Speech Recognition Leaps Forward

brandonb · on Aug 29, 2011

The really great thing about deep networks isn't that they're more accurate. It's that they're radically simpler.

Current speech recognizers are basically layer upon layer of tricks discovered by researchers over the course of decades. Chop up the input signal. Then take a Fourier transform. Take the log to even the signal out. Do another transform to de-correlate different components of the audio. Add noise to the input. Project down to a subspace. Switch objective functions halfway through training to trade off different kinds of errors. Use more Guassians here. Use fewer there. Pump it into a language model.

It works, and it's a marvel of engineering, but it's not "artificial intelligence." It's pretty much a big stack of statistical hacks piled up over the years.

The nice thing is that a deep belief network can figure out a lot of this structure automatically, much closer to how the brain works.

This paper is actually incremental, not a "leap forward." They've basically replaced two of the middle layers of a speech recognizer (the Gaussian mixture model and hidden Markov model) with a modified neural network. But the exciting thing is that the neural network can start there, and slowly eat its way toward the outer layers, replacing a big stack of hacks with one simple algorithm.

exit · on Aug 29, 2011

> It works, and it's a marvel of engineering, but it's not "artificial intelligence." It's pretty much a big stack of statistical hacks piled up over the years.

i'm not sure about this attitude. it reminds me of a quote by dijkstra:

"The question of whether Machines Can Think... is about as relevant as the question of whether Submarines Can Swim."

why demand that intelligence proceed from a single parsimonious gesture?

Dn_Ab · on Aug 29, 2011

I doubt brandonb thinks anything so simple. His post suggest a strong familiarity with the subject.

I believe his emphasis is that previously, much of the structure learning was not discovered by the algorithm but hand tuned and built in manually. The new algorithm would seem to require less work to implement because it uncovered on its own a fair bit of the complex bits that previously had to be tweaked in by experimentation. In this sense we can talk about which is smarter in terms of required hand holding and massaging.

The question of what really constitutes intelligence is orthogonal to his post.

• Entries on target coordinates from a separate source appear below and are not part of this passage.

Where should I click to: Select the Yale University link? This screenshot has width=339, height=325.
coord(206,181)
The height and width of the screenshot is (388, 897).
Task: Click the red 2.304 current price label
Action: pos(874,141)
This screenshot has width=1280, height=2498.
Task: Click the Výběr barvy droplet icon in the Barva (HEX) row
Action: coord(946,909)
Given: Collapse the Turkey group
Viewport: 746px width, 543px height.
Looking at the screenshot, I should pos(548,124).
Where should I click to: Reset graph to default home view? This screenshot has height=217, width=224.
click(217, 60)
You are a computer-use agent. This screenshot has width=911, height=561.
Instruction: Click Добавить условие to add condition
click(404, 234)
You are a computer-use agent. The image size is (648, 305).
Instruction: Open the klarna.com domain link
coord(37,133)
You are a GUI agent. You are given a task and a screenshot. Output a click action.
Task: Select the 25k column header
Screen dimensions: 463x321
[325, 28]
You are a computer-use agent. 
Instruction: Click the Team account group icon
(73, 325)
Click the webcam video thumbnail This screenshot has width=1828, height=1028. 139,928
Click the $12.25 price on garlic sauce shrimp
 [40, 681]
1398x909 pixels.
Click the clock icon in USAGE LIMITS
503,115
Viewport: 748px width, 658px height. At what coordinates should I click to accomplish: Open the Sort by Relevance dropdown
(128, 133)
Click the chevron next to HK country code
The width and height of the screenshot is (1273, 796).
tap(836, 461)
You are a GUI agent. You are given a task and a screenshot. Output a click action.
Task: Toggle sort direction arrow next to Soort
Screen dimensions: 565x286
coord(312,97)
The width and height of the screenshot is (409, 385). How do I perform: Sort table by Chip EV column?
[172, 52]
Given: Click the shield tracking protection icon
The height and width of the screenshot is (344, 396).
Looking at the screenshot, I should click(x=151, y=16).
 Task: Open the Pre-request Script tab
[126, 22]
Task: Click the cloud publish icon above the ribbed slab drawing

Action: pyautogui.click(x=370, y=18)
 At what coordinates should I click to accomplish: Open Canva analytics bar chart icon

jamesrcole · on Aug 29, 2011

I'm not sure I agree with that quote.

We can agree that what computers can do these days is quite different to human-style thinking.

But to imply what machines can do is somehow different from thinking, just as submarine propulsion is different from swimming, implies that thinking is different from computation.

Whether computation, a mechanical process, encompasses what we consider thinking is not a settled question, but I think there's a pretty good case for believing that computation does encompass thinking.

[EDIT: wording]

exit · on Sept 2, 2011

? you aren't disagreeing with the quote.

just as our sense of what swimming entails is wrongly constrained by our familiarity with specific implementations, beyond "moving about under water", we shouldn't limit "thinking" to mean "activity in a neural network", etc.

Jach · on Aug 29, 2011

I kind of second the earlier replier with not really liking the attitude here:

>It works, and it's a marvel of engineering, but it's not "artificial intelligence." It's pretty much a big stack of statistical hacks piled up over the years.

>The nice thing is that a deep belief network can figure out a lot of this structure automatically, much closer to how the brain works.

Really, the brain works very much like a neural net? I was under the impression it was hacked together by the statistical process known as evolution stacked over many years... I'm wondering if this idea of "this time it's not a mere math hack!" is a case of the 'Lemon Glazing Fallacy': http://lesswrong.com/lw/vv/logical_or_connectionist_ai/

I do agree with you that it's hardly a leap forward. Marketing is fun.

bluekeybox · on Aug 29, 2011

> I was under the impression it was hacked together by the statistical process known as evolution stacked over many years...

The problem with that argument is that it comes close to Chomsky's concept of a "built-in" universal language, which has been demonstrated to be mostly wrong (some African languages differ wildly; attempts to produce a universal grammar mostly failed; humans who grow up in isolation never really acquire language).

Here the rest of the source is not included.